School Library Journal has an intriguing article on the recent Newbery winners and their lack of popularity. I have to agree. I feel a certain numbness about all of them. My biggest pleasure this last year was the win of Brian Selznick for Hugo Cabret.
My greatest disappointment was that it didn’t win the Newbery. Two of my other favorites of 2007 were Elijah of Buxton and Wednesday Wars.
They both got Newbery Honors, but not the Medal. Somehow there is a disconnect where the Honor Books in recent years seem to be more popular, accessible and of the same writing standard as the winners.
Of course, this is exactly the sort of thing that created the Cybils. The Cybils take audience reaction into account alongside writing quality.
Our conversations center on how children and teens will react to the books, but they also focus on writing style, theme, characters, scope, genre, and other pieces that make exceptional books.
The Cybils are open right now for your input. Nominate your favorite books of the year. Participate by reading the blog. Be a part of a new award process that hopefully addresses some of the issues with the Newbery and forges a new path.
After her schools’ Teacher of the Year announcement, my wife said something I’ve been thinking about for a while. She said, “I don’t think awards mean anything.” Really? I was flabbergasted. But then I tried to think of any that did and I couldn’t. Would Paul Newman have had any less impact had he not won an Oscar? Alfred Hitchcock never did and his movies are still popular today. We know which movies, books, teachers, etc. are good. We don’t need a gold sticker or statue to tell us.
LikeLike
It is disappointing that kids do not read great books. My boys really enjoyed Elijah of Buxton when we read it for our Guys Read Book Club. I am using Hugo Cabret as a guided group reading. Maybe using them in class will increase thier popularity.
LikeLike
I read the article you refer to and much of the angry, indignant responses somewhere else that I don’t recall. There were good points on both sides, though I don’t think that tne negative reactions really got the gist of what Anita Silvey was saying in Has the Newbery Lost Its Way?
I’m more inclined toward your perspective. Perhaps because I never did find a copy of last year’s winner, Good Masters! Sweet Ladies!, and by the time I got a hold of The Higher Power of Lucky, after reading it, I had the vague feeling that it was chosen for its scrotum reference more than that it was a pretty good read; that its potential for controversy and noise pushed it ahead of better choices.
Silvey’s artical is especially interesting when compared to what is going on in Sweden with the Nobel Prize for Literature. That winner is certainly going to fit within that member’s paradigm of good literature, and American writers will never fit into it.

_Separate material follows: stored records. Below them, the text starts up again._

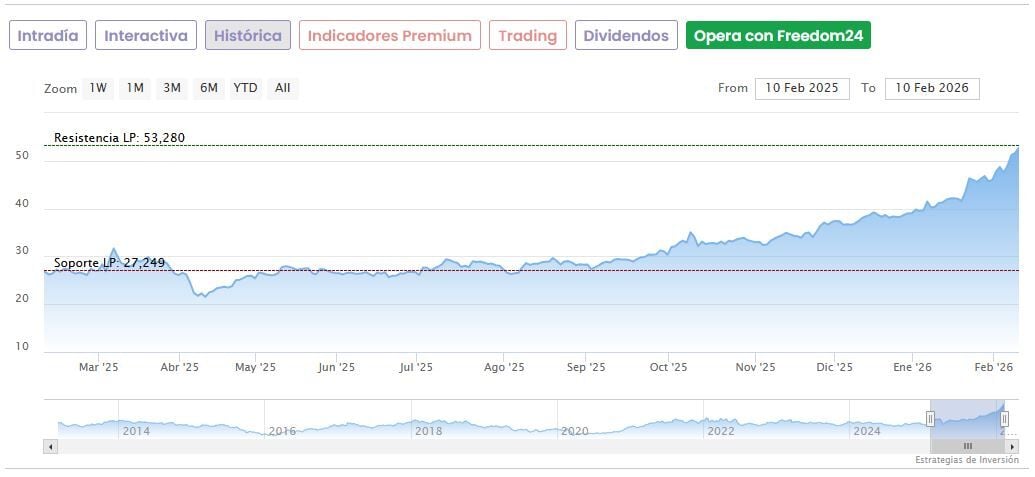1035x477 pixels.
Task: Open Indicadores Premium tab
Action: click(x=389, y=36)
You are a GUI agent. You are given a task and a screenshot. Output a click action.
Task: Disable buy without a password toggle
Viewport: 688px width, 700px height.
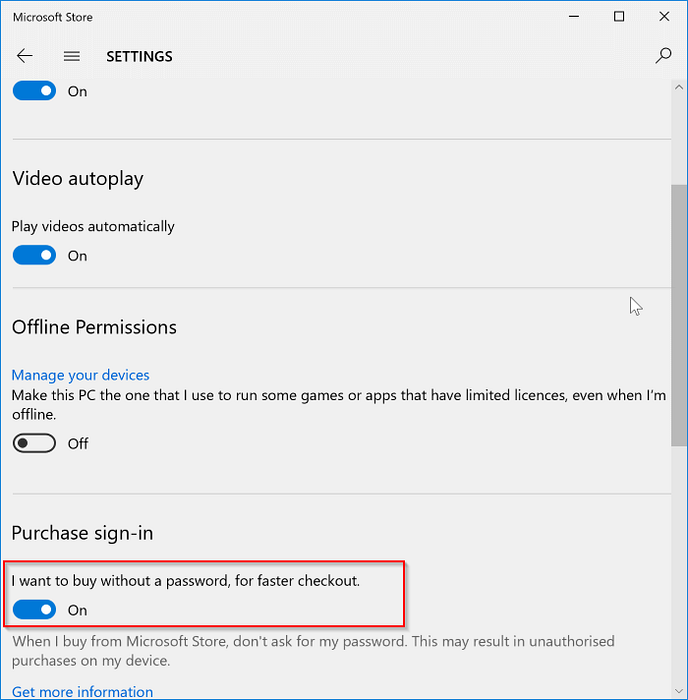click(x=35, y=610)
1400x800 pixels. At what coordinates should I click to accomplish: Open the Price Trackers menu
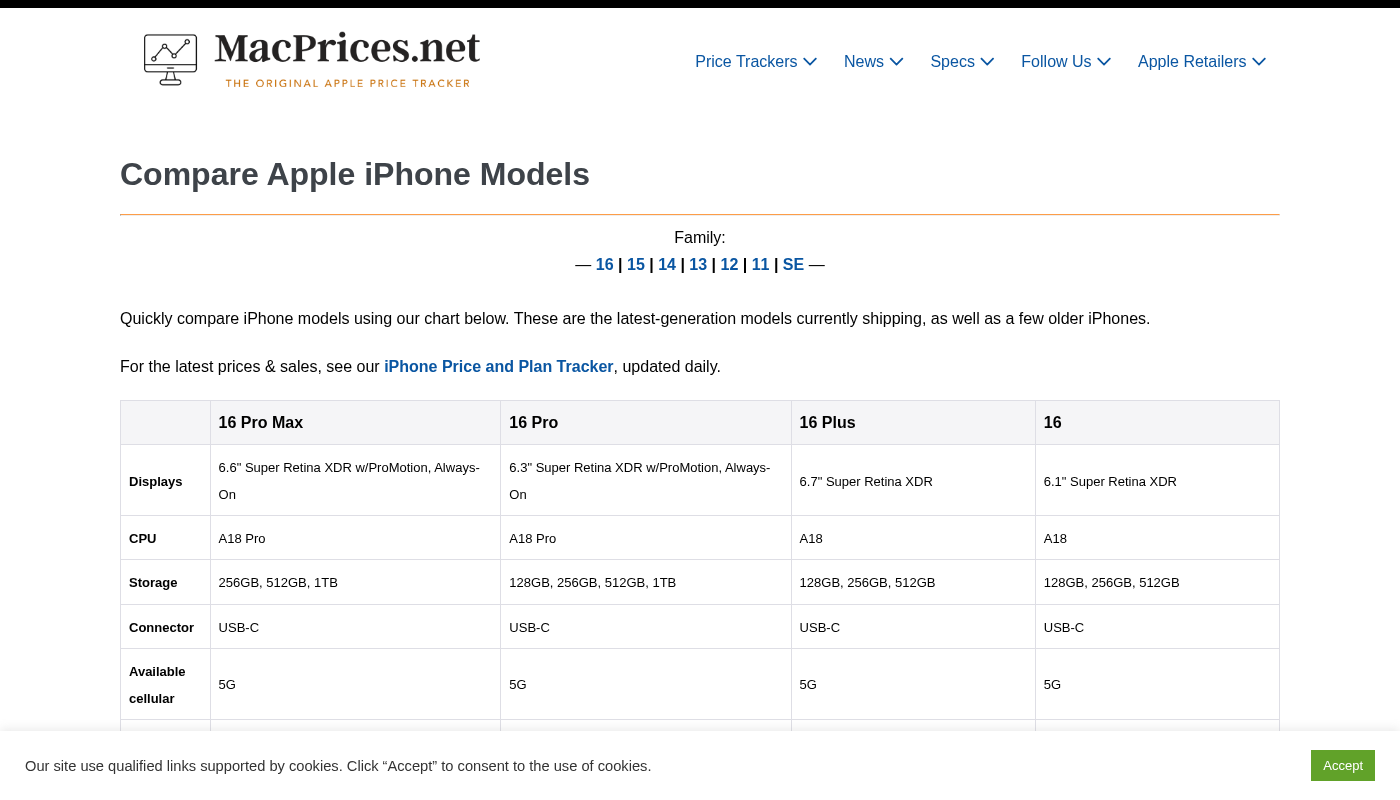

In the same way, popularity or success may not fit into the paradigm for some particular year’s committee. Some how, in one’s mind, the great masses might be only inclined to the reading rubbish, so a popular book, appealing to a broad range of readers, may seem tainted by virture of popularity.
Or perhaps a very excellent and worth book is selected because the committee hopes that it’s blessing will make the book more widely read. Who can really say what’s on their minds.